Thread: HOT chain bug in latestRemovedXid calculation

HOT chain bug in latestRemovedXid calculation

From
Peter Geoghegan
Date:
ISTM that heap_compute_xid_horizon_for_tuples() calculates
latestRemovedXid for index deletion callers without sufficient care.
The function only follows line pointer redirects, which is necessary
but not sufficient to visit all relevant heap tuple headers -- it also
needs to traverse HOT chains, but that doesn't happen. AFAICT
heap_compute_xid_horizon_for_tuples() might therefore fail to produce
a sufficiently recent latestRemovedXid value for the index deletion
operation as a whole. This might in turn lead to the REDO routine
(e.g. btree_xlog_delete()) doing conflict processing incorrectly
during hot standby.

Attached is an instrumentation patch. If I run "make check" with the
patch applied, I get test output failures that can be used to get a
general sense of the problem:

$ cat /code/postgresql/patch/build/src/test/regress/regression.diffs |
grep "works okay this time" | wc -l
382

$ cat /code/postgresql/patch/build/src/test/regress/regression.diffs |
grep "hot chain bug"
+WARNING:  hot chain bug, latestRemovedXid: 2307,
latestRemovedXidWithHotChain: 2316
+WARNING:  hot chain bug, latestRemovedXid: 4468,
latestRemovedXidWithHotChain: 4538
+WARNING:  hot chain bug, latestRemovedXid: 4756,
latestRemovedXidWithHotChain: 4809
+WARNING:  hot chain bug, latestRemovedXid: 5000,
latestRemovedXidWithHotChain: 5001
+WARNING:  hot chain bug, latestRemovedXid: 7683,
latestRemovedXidWithHotChain: 7995
+WARNING:  hot chain bug, latestRemovedXid: 13450,
latestRemovedXidWithHotChain: 13453
+WARNING:  hot chain bug, latestRemovedXid: 10040,
latestRemovedXidWithHotChain: 10041

So out of 389 calls, we see 7 failures on this occasion, which is
typical. Heap pruning usually saves us in practice (since it is highly
correlated with setting LP_DEAD bits on index pages in the first
place), and even when it doesn't it's not particularly likely that the
issue will make the crucial difference for the deletion operation as a
whole.

The code that is now heap_compute_xid_horizon_for_tuples() ran in REDO
routines directly prior to Postgres 12.
heap_compute_xid_horizon_for_tuples() is a descendant of code added by
Simon’s commit a760893d in 2010 -- pretty close to HOT’s initial
introduction. So this has been around for a long time.

--
Peter Geoghegan

Attachment

Re: HOT chain bug in latestRemovedXid calculation

From
Peter Geoghegan
Date:
On Tue, Dec 22, 2020 at 9:52 AM Peter Geoghegan <pg@bowt.ie> wrote:
> ISTM that heap_compute_xid_horizon_for_tuples() calculates
> latestRemovedXid for index deletion callers without sufficient care.
> The function only follows line pointer redirects, which is necessary
> but not sufficient to visit all relevant heap tuple headers -- it also
> needs to traverse HOT chains, but that doesn't happen.

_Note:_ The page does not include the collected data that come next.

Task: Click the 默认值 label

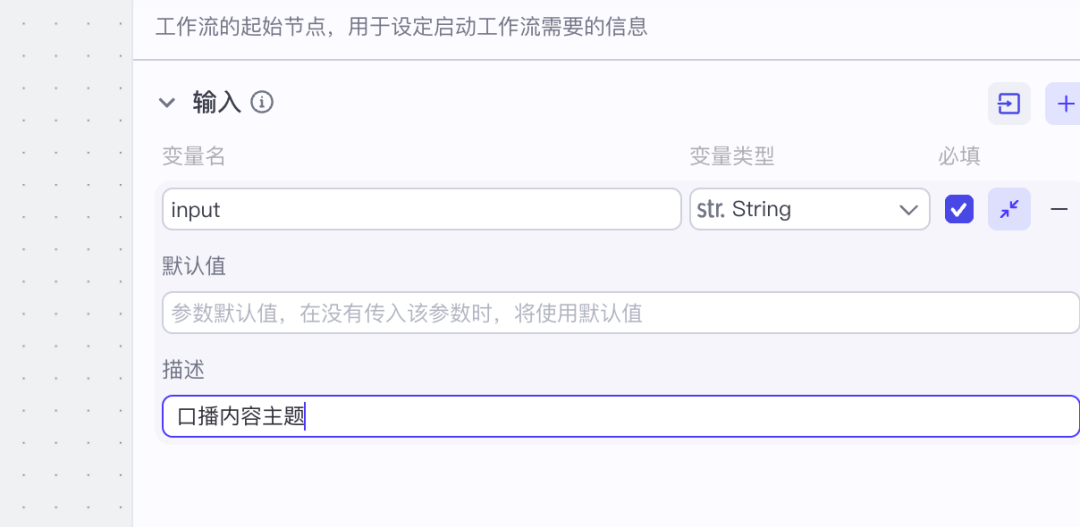Action: click(x=194, y=266)
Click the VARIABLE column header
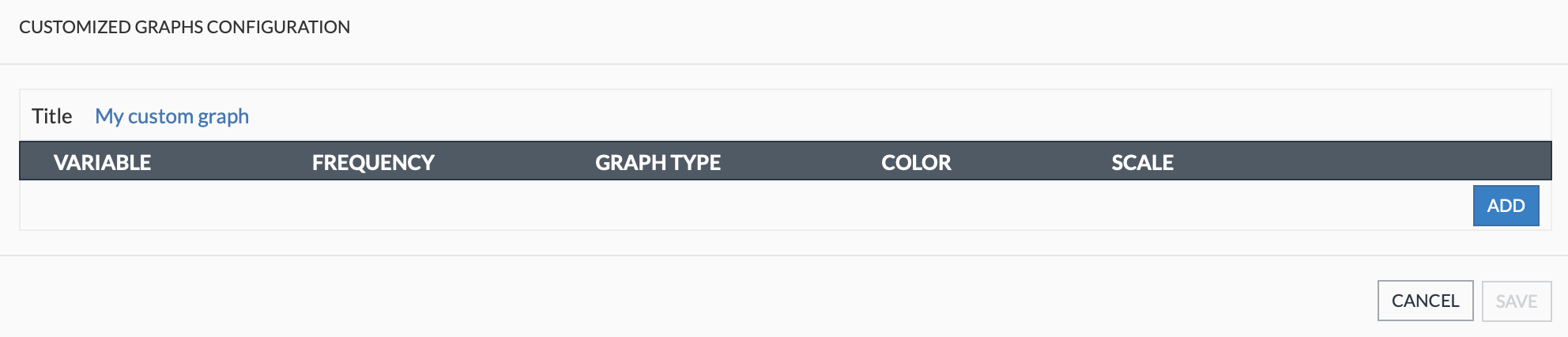 tap(102, 162)
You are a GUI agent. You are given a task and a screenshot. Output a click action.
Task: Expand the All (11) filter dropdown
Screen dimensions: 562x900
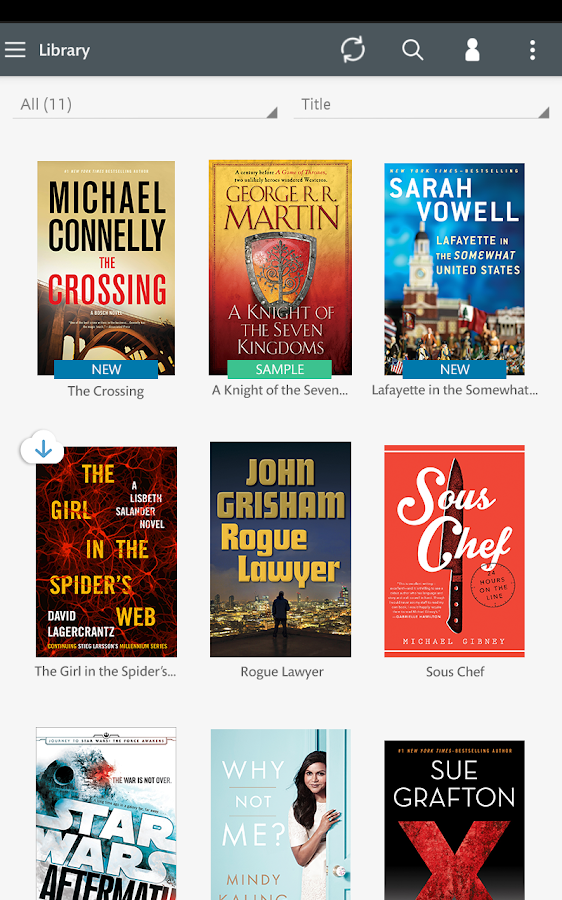click(x=145, y=104)
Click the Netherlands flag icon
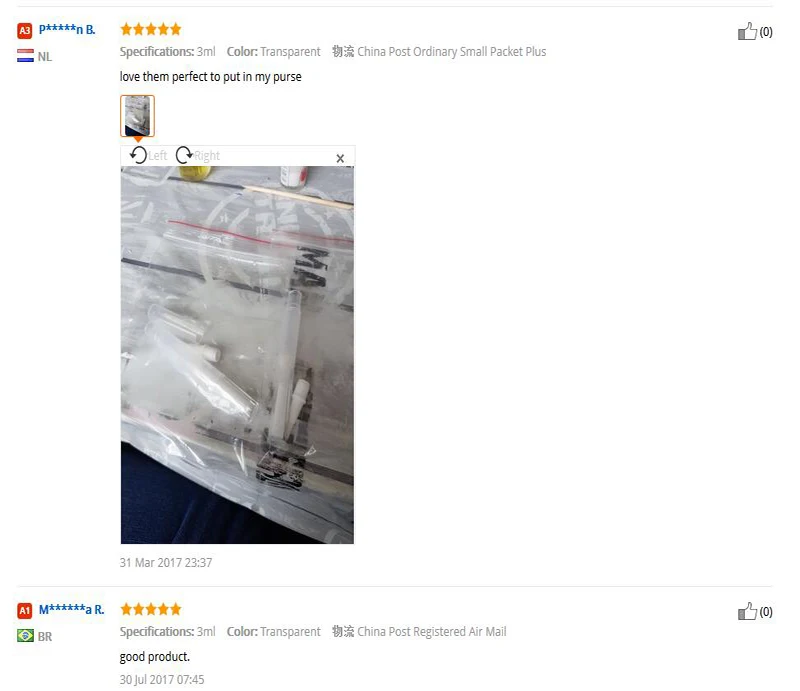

AFAICT
> heap_compute_xid_horizon_for_tuples() might therefore fail to produce
> a sufficiently recent latestRemovedXid value for the index deletion
> operation as a whole. This might in turn lead to the REDO routine
> (e.g. btree_xlog_delete()) doing conflict processing incorrectly
> during hot standby.

I attach a concrete fix for this bug. My basic approach is to
restructure the code so that it follows both LP_REDIRECT redirects as
well as HOT chain t_ctid page offset numbers in the same loop. This is
loosely based on similar loops in places like heap_hot_search_buffer()
and heap_prune_chain().

I also replaced the old "conjecture" comments about why it is that our
handling of LP_DEAD line pointers is correct. These comments match
what you'll see in the original 2010 commit (commit a760893d), which
is inappropriate. At the time Simon wrote that comment, a
latestRemovedXid return value of InvalidTransactionId had roughly the
opposite meaning. The meaning changed significantly just a few months
after a760893d, in commit 52010027efc. The old "conjecture" comments
were intended to convey something along the lines of "here is why it
is currently thought necessary to take this conservative approach with
LP_DEAD line pointers". But the comment should say almost the opposite
thing now -- something close to "here is why it's okay that we take
the seemingly lax approach of skipping LP_DEAD line pointers -- that's
actually safe".

The patch has new comments that explain the issue by comparing it to
the approach taken by index AMs such as nbtree during VACUUM
proper/bulk deletion. Index vacuuming can rely on heap pruning records
having generated latestRemovedXid values that obviate any need for
nbtree VACUUM records to explicitly log their own latestRemovedXid
value (which is why nbtree VACUUM cannot include extra "recently dead"
index tuples). This makes it obvious, I think -- LP_DEAD line pointers
in heap pages come from pruning, and pruning generates its own
latestRemovedXid at precisely the point that line pointers become
LP_DEAD.

I would like to commit this patch to v12, the first version that did
this process during original execution rather than in REDO routines.
It seems worth keeping the back branches in sync here. I suspect that
the old approach used prior to Postgres 12 has subtle buglets caused
by inconsistencies during Hot Standby (I have heard rumors). I'd
rather just not go there given the lack of field reports about this
problem.

-- 
Peter Geoghegan

Attachment

Re: HOT chain bug in latestRemovedXid calculation

From
Peter Geoghegan
Date:
On Mon, Dec 28, 2020 at 9:49 PM Peter Geoghegan <pg@bowt.ie> wrote:
> I would like to commit this patch to v12, the first version that did
> this process during original execution rather than in REDO routines.
> It seems worth keeping the back branches in sync here. I suspect that
> the old approach used prior to Postgres 12 has subtle buglets caused
> by inconsistencies during Hot Standby (I have heard rumors). I'd
> rather just not go there given the lack of field reports about this
> problem.

Pushed that a moment ago.

-- 
Peter Geoghegan